### TRY IT
From the data below, return each line in which the string "tree" is found.

*** DATASET CONTENT ***

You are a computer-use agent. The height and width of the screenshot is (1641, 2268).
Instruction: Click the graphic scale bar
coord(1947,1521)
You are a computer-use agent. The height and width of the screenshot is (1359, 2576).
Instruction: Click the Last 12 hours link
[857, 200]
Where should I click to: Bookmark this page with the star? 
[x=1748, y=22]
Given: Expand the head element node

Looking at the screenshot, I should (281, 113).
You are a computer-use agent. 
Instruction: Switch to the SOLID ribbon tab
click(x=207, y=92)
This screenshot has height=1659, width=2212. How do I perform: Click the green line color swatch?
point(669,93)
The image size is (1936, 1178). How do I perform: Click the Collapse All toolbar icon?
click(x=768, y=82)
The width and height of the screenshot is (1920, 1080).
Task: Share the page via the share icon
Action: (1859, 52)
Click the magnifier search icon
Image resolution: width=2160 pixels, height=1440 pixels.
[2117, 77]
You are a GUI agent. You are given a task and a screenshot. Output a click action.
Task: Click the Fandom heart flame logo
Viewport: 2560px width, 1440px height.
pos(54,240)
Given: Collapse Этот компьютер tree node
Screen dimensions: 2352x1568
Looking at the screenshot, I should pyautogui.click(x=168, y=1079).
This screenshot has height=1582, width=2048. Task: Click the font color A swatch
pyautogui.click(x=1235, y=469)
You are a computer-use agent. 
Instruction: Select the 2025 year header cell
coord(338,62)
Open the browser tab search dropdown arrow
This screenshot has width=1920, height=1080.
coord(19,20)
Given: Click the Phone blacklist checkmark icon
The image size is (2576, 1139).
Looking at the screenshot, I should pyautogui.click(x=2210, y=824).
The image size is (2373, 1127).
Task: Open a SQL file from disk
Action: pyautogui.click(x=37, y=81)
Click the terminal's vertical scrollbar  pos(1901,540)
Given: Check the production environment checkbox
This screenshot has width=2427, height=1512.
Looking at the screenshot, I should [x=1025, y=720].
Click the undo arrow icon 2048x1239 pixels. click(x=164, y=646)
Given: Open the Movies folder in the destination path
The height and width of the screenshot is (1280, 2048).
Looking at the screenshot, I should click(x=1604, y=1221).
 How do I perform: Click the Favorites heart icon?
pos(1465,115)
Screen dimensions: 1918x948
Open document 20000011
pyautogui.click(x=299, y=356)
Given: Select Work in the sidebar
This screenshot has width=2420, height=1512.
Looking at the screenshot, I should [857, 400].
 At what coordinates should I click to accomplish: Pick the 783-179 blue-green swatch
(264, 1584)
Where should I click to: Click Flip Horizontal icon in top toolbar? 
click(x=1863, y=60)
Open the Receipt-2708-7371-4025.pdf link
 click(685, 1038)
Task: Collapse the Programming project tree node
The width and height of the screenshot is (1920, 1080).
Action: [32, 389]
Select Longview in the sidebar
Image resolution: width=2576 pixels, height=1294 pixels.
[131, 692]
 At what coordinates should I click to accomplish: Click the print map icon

*** End of DATASET CONTENT ***

### REPLY TO THE TASK
Given: Collapse Этот компьютер tree node
Task: Collapse the Programming project tree node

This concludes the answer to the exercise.